Assimilation and accommodation require an active learner; there needs to be a “readiness” (in other words the child must be at the correct stage to learn something news - ZPD) for the child to be successful at developing new schemas and achieving equilibrium, when we schemas suit situations, rather than being in a state of disequilibrium, when new information does not fit the schemas.

In a word - Yes. Research shows that children who are born into or brought up in a high socio-economic status family (e.g. high wealthy, safe, provided for, warm, fed and watered) are more likely to have more cognitive and linguistic stimulation and quicker use of internalized private speech and greater and more successful social exchanges.

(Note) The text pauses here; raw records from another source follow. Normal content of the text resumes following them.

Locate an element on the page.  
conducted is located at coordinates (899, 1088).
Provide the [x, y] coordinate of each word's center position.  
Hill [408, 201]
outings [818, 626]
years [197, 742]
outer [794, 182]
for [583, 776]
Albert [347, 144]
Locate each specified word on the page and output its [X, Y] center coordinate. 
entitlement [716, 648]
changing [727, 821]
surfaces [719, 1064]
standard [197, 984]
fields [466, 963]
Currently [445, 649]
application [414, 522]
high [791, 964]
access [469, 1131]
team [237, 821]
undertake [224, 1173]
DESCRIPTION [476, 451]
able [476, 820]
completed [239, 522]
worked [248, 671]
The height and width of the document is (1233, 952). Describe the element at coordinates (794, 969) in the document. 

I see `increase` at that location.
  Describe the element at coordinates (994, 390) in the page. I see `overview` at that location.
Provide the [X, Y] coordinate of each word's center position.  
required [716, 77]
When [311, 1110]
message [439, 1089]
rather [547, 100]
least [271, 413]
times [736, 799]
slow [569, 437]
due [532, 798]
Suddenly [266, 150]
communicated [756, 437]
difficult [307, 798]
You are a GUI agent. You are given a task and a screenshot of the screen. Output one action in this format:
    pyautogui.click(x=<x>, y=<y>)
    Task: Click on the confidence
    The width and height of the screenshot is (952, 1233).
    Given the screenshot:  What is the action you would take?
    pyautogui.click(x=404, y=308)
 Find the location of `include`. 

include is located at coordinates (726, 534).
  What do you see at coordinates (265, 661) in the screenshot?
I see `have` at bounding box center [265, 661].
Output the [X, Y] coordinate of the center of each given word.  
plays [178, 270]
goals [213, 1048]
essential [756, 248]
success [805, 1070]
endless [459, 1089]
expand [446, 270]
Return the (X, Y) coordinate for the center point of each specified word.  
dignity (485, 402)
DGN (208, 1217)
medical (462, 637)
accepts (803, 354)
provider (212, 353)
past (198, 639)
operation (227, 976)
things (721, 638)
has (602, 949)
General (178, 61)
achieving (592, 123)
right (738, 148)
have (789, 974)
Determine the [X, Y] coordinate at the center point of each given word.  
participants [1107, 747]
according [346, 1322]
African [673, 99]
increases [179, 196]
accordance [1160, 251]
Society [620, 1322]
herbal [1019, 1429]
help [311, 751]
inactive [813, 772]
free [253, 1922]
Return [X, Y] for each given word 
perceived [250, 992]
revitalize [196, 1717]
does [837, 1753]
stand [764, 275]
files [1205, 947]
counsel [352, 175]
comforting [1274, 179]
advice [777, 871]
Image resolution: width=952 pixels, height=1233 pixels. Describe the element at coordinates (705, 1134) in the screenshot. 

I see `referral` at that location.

Children born into or brought up in a lower socio-economic family are likely to have less input for their cognitive abilities and skills and be slower; it’s is likely there will be delays in their development. 

How can animal model studies support our understanding of child development?
Unlike with children, you can control environments much more easily with animals. The ethics and morals of these tests are questionable however less so than if we were to inflict them on humans. Also, it is not socially acceptable to ‘investigate’ families for research, without consent, and so we face the problem that we can only work with those families with a willingness and an interest in child development. This could mean that those hard to reach families, who maybe most need to be supported and understood, are untouchable.
For instance, in rats that were in deprived conditions it was observed that the prefrontal cortex (most important for cognition and cognitive development) did not develop healthily. Could we then assume that then same might be same for human development? And how can we see this in children - could behavior reveal synaptic changes? Is there a correlation between personality and cognitive development? And what can be done to support healthy development and reduce deprivation and subsequent unhealthy development?

What are the influences on Cognitive Development in humans, from a multi-disciplinary perspective?
Information from:
  • sensory
  • Motor activity
  • Immediate environment
  • Geography
  • Culture
“Embodied cognition” = interactions between motor and perceptual systems.
The mind and body cannot be separated; there is an interdependence and multi model link between perceptive, motor and cognitive systems.

The environment a baby/infant/child grows up in and the experiences they have is strongly dependent on the environment; cognitive development and culture (social, ecological setting) are inseparable. As such, it’s important to note that difference cultures put different emphasis on different cognitive, motor skills and perception systems. Equally, what is meaningful to one culture is different to another because of Geography.